A pivot point is an average of peripheral prices (high, low, close) that the market hit. It is the middle of the trading range. So imagine that the market is moving up and down within boundaries- the pivot point marks the middle of the band.

Of course the general trend can be up and down, so the pivot points will change value over time. If the market heads above the pivot point it is seen as a bullish sentiment, and if it is trading below the pivot point it is seen as bearish.

You will also generally see marked out next to the pivot points a series of support and resistance points, below and above the pivot point (support below, resistance above), that are calculated from historical trading ranges of the market.

A pivot point and its support and resistance levels are often reversal points for the direction of the market. In a bull market, the pivot point and the resistance levels may be thought of as a ceiling price above which the buyers are scared away from the market. In a bearish session, a pivot point and its support levels may signify a bottoming out or a shying away from further selling.

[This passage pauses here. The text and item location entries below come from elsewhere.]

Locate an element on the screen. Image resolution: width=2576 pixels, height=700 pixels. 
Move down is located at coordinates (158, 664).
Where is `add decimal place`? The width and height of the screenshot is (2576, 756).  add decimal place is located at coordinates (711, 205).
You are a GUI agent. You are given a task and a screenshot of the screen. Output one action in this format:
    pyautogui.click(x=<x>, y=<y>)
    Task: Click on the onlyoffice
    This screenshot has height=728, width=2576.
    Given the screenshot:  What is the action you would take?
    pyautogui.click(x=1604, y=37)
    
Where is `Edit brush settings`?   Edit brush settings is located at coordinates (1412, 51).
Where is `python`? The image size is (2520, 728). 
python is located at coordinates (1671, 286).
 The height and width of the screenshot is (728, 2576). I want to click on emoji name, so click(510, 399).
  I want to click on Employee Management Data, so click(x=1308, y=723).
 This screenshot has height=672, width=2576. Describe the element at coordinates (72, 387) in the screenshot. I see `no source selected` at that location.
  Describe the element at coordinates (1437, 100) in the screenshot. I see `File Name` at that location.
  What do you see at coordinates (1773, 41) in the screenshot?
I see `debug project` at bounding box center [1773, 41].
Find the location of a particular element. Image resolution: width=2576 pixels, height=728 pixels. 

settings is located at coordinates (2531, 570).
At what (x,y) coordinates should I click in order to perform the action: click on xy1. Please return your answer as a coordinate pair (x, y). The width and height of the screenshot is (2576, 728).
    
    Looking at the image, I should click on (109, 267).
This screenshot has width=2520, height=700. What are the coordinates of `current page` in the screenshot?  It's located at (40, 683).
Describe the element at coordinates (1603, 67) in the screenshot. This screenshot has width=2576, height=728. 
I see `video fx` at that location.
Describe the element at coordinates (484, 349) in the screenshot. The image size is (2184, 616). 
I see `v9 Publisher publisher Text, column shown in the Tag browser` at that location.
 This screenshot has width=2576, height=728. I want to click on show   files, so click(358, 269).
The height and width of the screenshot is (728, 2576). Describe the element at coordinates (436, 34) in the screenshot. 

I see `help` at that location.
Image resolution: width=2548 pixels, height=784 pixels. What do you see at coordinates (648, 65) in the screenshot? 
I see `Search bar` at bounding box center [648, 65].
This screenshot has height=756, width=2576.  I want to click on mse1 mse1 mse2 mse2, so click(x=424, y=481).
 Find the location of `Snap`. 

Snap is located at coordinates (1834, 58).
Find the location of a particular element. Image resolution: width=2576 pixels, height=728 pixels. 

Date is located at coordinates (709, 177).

**Types of Pivot Points.**

Generally, you´ll see 4 different types of pivot points quoted, that are calculated in slightly different ways. They are: the Standard, the Woodie, the Camarilla and the Fibonacci.

**Standard Pivot Points**

Standard pivot points are calculated using the previous day’s high, low, and closing price, using the following formulae (just in case there are any egg heads out there!). They are a straight average and measure of the highs and lows of the previous day :

PP = (YHigh + YLow + YClose) / 3

S1 = (PP * 2) – YHigh

S2 = PP – (YHigh – YLow)

S3 = (2 * PP) – ((2 * YHigh) – YLow)

R1 = (PP * 2) – YLow

R2 = PP + (YHigh – YLow)

R3 = (2 * PP) + (YHigh – (2 * YLow))

**Woodie Pivot Points**

The Woodie’s Pivot Point is calculated using the current session’s open price as well.

R4 = R3 + range

R3 = H + 2 * (PP – L) (same as: R1 + range)

R2 = PP + range

R1 = (2 * PP) – LOW

PP = (HIGH + LOW + (TODAY’S OPEN * 2)) / 4

S1 = (2 * PP) – HIGH

S2 = PP – range

S3 = L – 2 * (H – PP) (same as: S1 – range)

S4 = S3 – range

(Range is the High minus the Low for the session (usually daily).

**Camarilla Pivot Points**

Camarilla pivot points use a more complicated method of calculation to generate a set of 8 levels of support and resistance and no middle point. They are used frequently in automated Forex trading – so often are a self fulfilling prophecy as autotraders buy in and load off positions.

Camarilla Pivot Points are calculated as follows:

R4 = C + range* 1.1/2

R3 = C + range* 1.1/4

R2 = C + range* 1.1/6

R1 = C + range* 1.1/12

PP = (HIGH + LOW + CLOSE) / 3

S1 = C – range* 1.1/12

S2 = C – range* 1.1/6

S3 = C – range* 1.1/4

S4 = C – range* 1.1/2

**Fibonacci Pivot Points**

Fibonacci pivot points are based on calculations based on Fibonacci levels. A Fibonacci sequence is a sequence of numbers where each number is the sum of the previous two, so 1,1,2,3,5,8,13 would be a fibonacci sequence. You get Fibonacci sequence all over the place in nature (the original conundrum that Fibonacci investigated in 1202) was how fast rabbits could breed in a perfect world). Many gamblers uses Fibonacci systems at casinos, and…yep- they make a big showing in the trading world as well.

They are pretty complicated and time consuming to calculate. We´d recommend doing it manually once, to understand the theory, and then use a service that generates them.